■ TO DO ■
Return every line of the material below unchanged, but leave the pictures out.

■ Records ■
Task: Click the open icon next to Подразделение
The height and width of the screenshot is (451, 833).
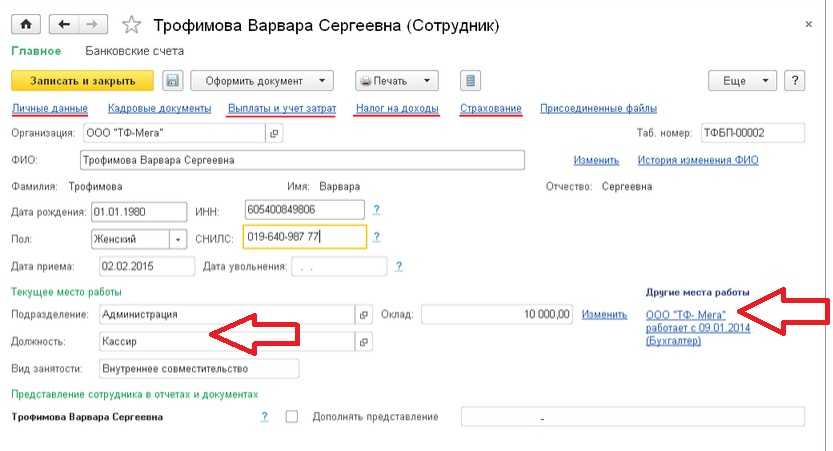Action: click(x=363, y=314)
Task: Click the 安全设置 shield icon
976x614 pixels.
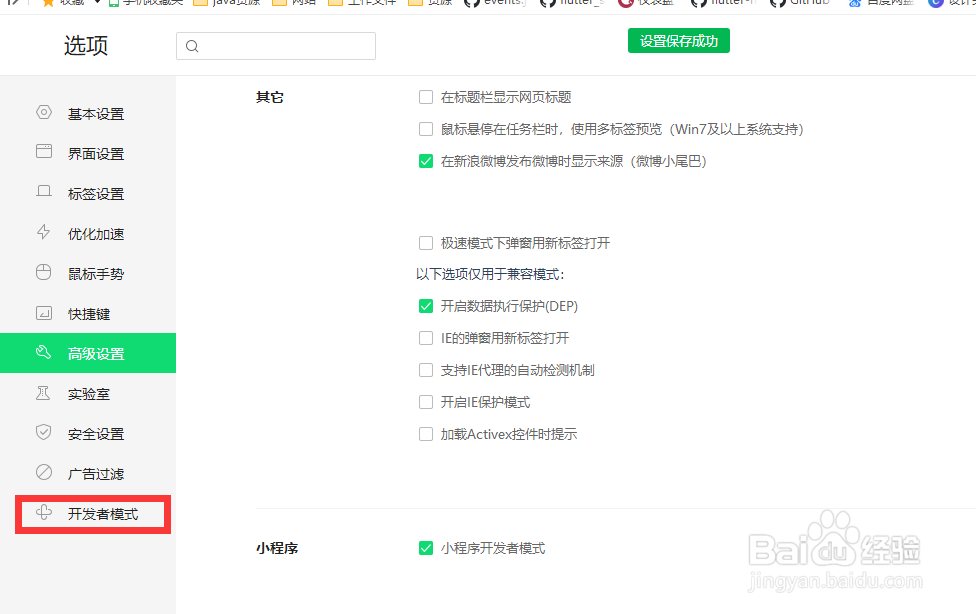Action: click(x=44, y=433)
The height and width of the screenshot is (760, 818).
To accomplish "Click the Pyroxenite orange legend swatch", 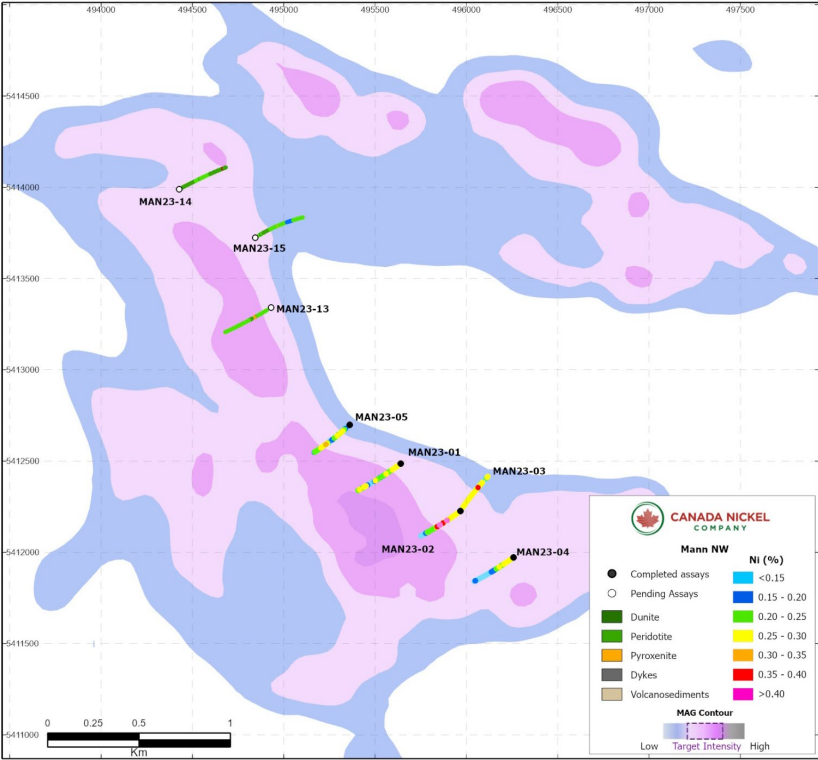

■ TASK RESULT ■
Task: Click the open icon next to Подразделение
The height and width of the screenshot is (451, 833).
Action: click(x=363, y=314)
Task: Click the 安全设置 shield icon
976x614 pixels.
Action: click(x=44, y=433)
The height and width of the screenshot is (760, 818).
To accomplish "Click the Pyroxenite orange legend swatch", 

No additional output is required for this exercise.